Copy out each line of the data below in which the string "tree" appears.

⟨

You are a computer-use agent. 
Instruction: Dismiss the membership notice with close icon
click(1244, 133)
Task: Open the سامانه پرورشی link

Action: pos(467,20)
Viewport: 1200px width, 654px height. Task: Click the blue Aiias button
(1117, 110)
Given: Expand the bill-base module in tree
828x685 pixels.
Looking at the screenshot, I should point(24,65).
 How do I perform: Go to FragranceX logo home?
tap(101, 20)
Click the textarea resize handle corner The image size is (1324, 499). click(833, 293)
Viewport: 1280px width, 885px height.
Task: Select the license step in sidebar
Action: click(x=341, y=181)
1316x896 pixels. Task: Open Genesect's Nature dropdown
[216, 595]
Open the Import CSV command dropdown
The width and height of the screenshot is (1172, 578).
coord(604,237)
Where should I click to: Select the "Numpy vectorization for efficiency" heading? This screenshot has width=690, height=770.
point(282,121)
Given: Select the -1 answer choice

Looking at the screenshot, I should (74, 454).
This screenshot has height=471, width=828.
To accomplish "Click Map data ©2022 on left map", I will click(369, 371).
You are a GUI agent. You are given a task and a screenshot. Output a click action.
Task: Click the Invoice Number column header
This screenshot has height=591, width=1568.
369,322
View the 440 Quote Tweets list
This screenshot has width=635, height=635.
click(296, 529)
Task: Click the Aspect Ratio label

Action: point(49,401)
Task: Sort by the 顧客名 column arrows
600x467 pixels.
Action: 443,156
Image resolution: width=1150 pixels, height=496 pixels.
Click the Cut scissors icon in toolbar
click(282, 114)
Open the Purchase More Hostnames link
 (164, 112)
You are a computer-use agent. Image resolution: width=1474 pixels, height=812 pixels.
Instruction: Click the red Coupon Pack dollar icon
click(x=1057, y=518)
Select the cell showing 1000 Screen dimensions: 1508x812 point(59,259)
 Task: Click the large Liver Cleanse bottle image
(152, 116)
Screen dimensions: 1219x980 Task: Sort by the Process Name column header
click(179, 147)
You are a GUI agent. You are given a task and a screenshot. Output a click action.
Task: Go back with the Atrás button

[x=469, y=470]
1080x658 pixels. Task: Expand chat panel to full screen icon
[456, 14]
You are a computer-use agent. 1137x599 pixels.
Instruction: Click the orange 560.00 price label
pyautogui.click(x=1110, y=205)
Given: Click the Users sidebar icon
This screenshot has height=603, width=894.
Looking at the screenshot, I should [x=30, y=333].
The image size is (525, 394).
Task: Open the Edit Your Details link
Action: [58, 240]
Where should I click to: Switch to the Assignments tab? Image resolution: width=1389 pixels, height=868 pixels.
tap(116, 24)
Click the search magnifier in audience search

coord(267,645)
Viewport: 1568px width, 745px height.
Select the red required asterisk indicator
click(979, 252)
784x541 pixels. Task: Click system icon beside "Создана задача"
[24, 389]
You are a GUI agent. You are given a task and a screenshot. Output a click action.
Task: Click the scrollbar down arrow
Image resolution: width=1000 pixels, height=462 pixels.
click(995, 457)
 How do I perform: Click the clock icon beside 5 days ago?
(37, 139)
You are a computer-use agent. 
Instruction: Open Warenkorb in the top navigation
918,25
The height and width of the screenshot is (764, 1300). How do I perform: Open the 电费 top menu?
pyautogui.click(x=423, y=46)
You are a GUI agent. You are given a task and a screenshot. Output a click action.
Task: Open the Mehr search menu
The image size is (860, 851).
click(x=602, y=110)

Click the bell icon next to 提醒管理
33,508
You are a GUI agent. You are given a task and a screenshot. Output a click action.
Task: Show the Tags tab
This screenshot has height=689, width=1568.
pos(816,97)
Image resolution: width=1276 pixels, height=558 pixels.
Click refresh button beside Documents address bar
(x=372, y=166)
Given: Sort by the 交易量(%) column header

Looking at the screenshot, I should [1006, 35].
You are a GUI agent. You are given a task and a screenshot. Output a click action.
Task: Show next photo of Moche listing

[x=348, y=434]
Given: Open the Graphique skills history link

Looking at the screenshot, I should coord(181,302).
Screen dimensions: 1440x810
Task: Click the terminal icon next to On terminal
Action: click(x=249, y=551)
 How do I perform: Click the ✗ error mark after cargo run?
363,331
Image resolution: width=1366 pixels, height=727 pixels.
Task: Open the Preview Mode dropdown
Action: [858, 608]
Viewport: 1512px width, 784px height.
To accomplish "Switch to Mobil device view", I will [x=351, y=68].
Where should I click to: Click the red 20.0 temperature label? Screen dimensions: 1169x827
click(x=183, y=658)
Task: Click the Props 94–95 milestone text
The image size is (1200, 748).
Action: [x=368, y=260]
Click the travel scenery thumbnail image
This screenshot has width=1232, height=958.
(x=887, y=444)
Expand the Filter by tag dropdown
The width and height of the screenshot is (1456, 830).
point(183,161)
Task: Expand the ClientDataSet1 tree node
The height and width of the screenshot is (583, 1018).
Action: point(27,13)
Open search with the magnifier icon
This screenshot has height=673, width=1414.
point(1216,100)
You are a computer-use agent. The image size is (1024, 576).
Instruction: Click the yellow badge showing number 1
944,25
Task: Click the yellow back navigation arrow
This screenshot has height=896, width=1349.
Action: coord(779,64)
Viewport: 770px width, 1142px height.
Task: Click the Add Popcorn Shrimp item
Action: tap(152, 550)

⟩

Exercise response
Given: Expand the bill-base module in tree
Task: Expand the ClientDataSet1 tree node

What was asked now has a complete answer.